Luto e reações emocionais esperadas
De acordo com o obstetra Romulo Negrini, vice-presidente da Comissão Nacional Especializada em Assistência ao Abortamento, Parto e Puerpério da Febrasgo, o encerramento abrupto da gestação é um evento doloroso que demanda assistência qualificada.

O médico explica que a situação pode desencadear melancolia profunda, sentimento de desamparo, culpa, perturbações no sono, ansiedade e desinteresse por atividades diárias, independentemente do tempo de gravidez. Ele enfatiza que essas reações são normais e não caracterizam necessariamente um quadro psiquiátrico.

Por sua vez, o obstetra Eduardo Felix Martins Santana, que atua na comissão da Febrasgo e leciona na Universidade Federal de São Paulo (Unifesp) e na pós-graduação do Hospital Israelita Albert Einstein, informa que entre 15% e 20% das gestações são interrompidas. Ele defende que a mulher precisa de suporte durante essa fase.

A psiquiatra Andréa Cristina Galastri, docente no Instituto de Educação Médica (Idomed), ressalta que as oscilações hormonais do período afetam diretamente o estado emocional. Essas alterações duram cerca de 15 dias, gerando um efeito semelhante ao da tensão pré-menstrual em grau elevado, somado ao impacto emocional da perda.

Sinais de complicação do quadro psíquico
Galastri alerta para o risco de agravamento caso os sintomas persistam e a mulher passe a manifestar sintomas depressivos, ansiedade intensa, sensação de fracasso ou pensamentos de inutilidade em relação à vida.

A perda de funcionalidade diária, a falta de apetite, a insônia constante e o choro ininterrupto por mais de duas semanas ou um mês sinalizam a necessidade de intervenção terapêutica.

A médica reforça que o sofrimento diante da perda é uma resposta humana natural, contudo a paralisação das rotinas indica complicações. Quando o luto atinge o patamar patológico ou desencadeia depressão, indica-se o tratamento combinado de psicoterapia e suporte farmacológico para equilibrar a bioquímica cerebral.

Conduta recomendada aos profissionais médicos
O médico Eduardo Santana sustenta que a abordagem inicial deve focar em manter a paciente cercada de cuidados, envolvendo equipes de saúde, parentes e amigos ao longo das fases de aceitação, negação, raiva e tristeza.

O especialista ressalta a necessidade de proatividade por parte dos médicos, entidades reguladoras e associações da categoria. Ele lembra que a Febrasgo mantém uma comissão dedicada ao tema, embora haja o desafio de difundir essas orientações por todo o país.

Santana adverte que a medicina precisa agir preventivamente, sem aguardar que a paciente retorne ao consultório em estágio depressivo avançado.

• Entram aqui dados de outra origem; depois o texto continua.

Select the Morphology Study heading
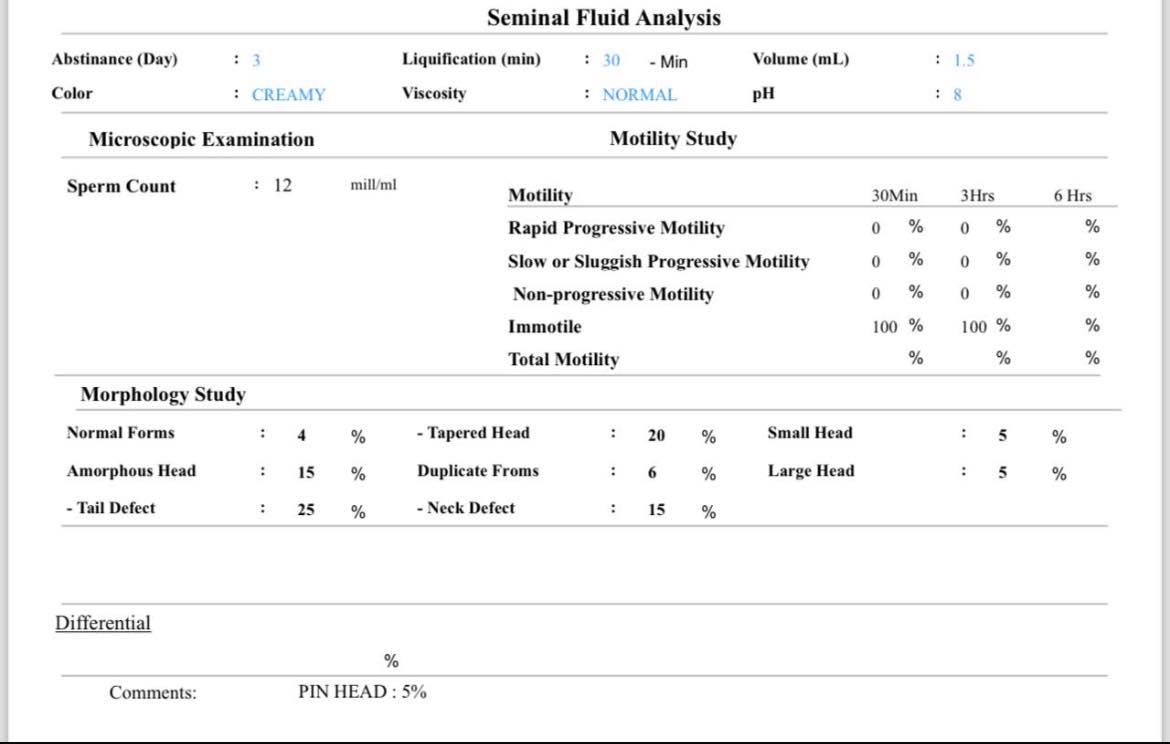1170x744 pixels. click(163, 395)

Redes de apoio e acolhimento coletivo
Atualmente aos 34 anos, residindo em Campinas (SP) com o esposo e atuando no setor de marketing, Kalyane reconstruiu suas forças buscando auxílio profissional e interagindo com mulheres que vivenciaram histórias semelhantes.

A ausência de espaços tradicionais para conversas abertas motivou a criação de uma comunidade virtual idealizada por ela nas redes sociais, canal que passou a receber relatos de mulheres de diferentes idades — desde adolescentes até pessoas que passaram pela perda gestacional há décadas.

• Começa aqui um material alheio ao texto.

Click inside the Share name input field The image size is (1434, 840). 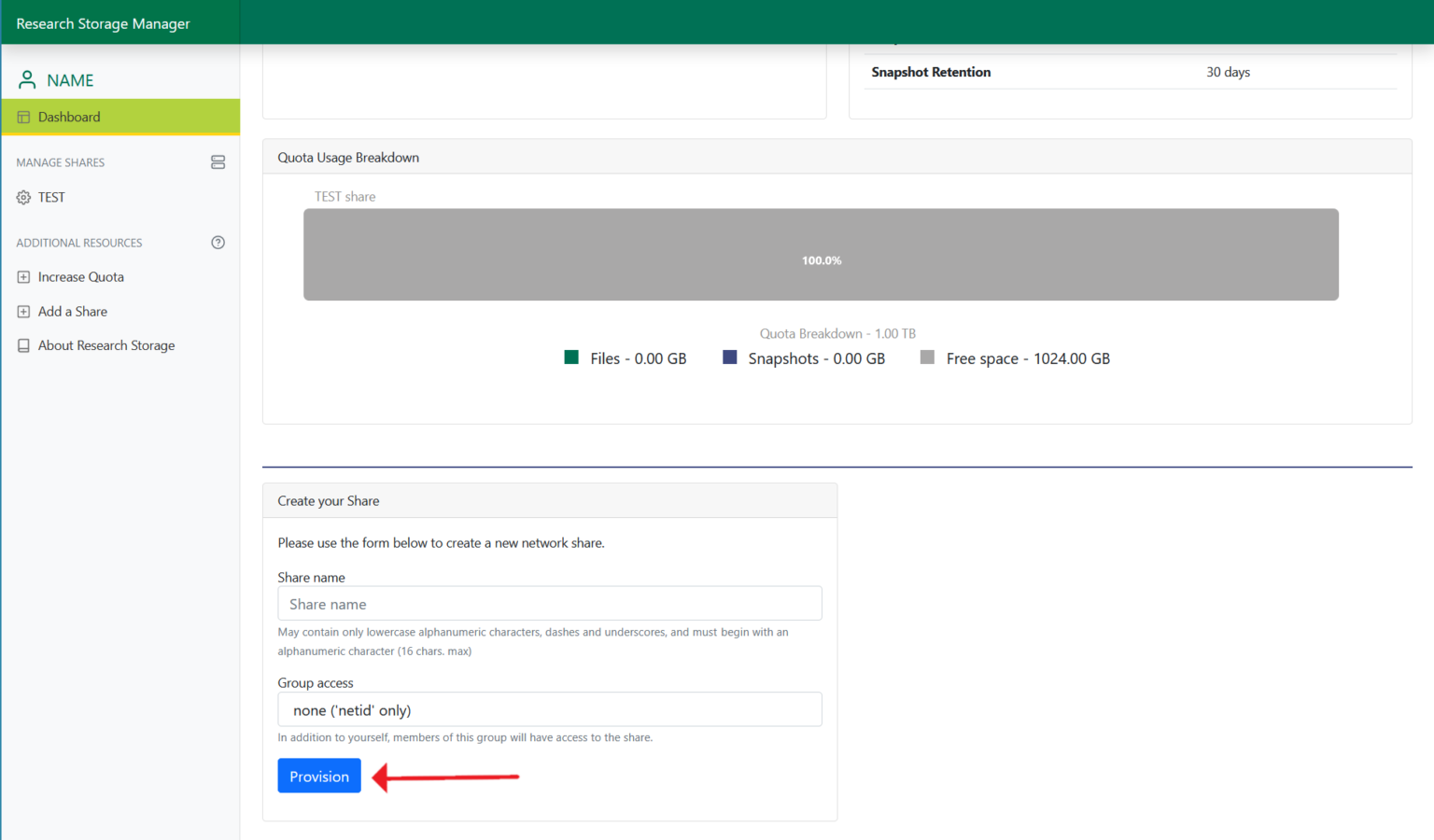tap(550, 603)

A partir desse intercâmbio de relatos, nasceu a obra escrita “Ainda me Sinto Mãe”, título que também nomeia sua página na internet, onde compartilha textos fundamentados em suas vivências e nas narrativas recolhidas.

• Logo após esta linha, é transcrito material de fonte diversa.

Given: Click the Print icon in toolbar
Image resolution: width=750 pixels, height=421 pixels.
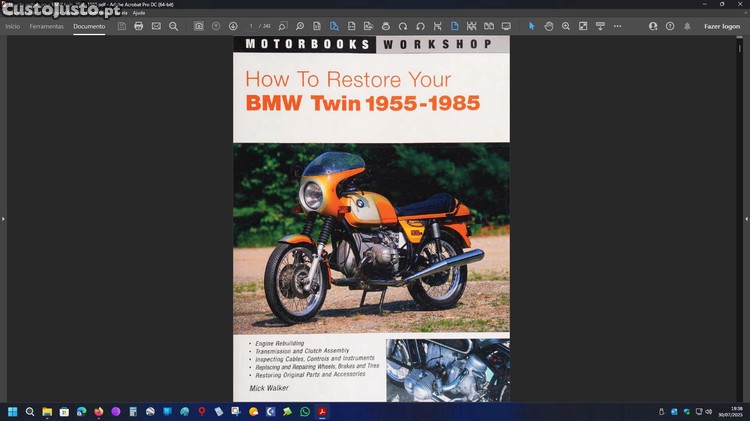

Locais de atendimento e suporte emocional
Pessoas que enfrentam sofrimento emocional intenso ou ideação suicida devem procurar ajuda junto a pessoas próximas e serviços estruturados de saúde.

O Ministério da Saúde orienta a busca por diálogo confidencial e o uso da rede pública de atendimento. Os locais disponíveis para acolhimento incluem:

Centros de Atenção Psicossocial (Caps) e Unidades Básicas de Saúde (como Postos e Centros de Saúde da Família);
Unidades de Pronto Atendimento (UPA 24H), Serviço de Atendimento Móvel de Urgência (SAMU 192), Prontos-Socorros e Hospitais;
Centro de Valorização da Vida (CVV), pelo telefone 188.

O CVV oferece suporte emocional e prevenção ao suicídio de forma gratuita, confidencial e voluntária, funcionando 24 horas por dia por telefone, correio eletrônico, chat e chamada de voz. Com informações da Agência Brasil.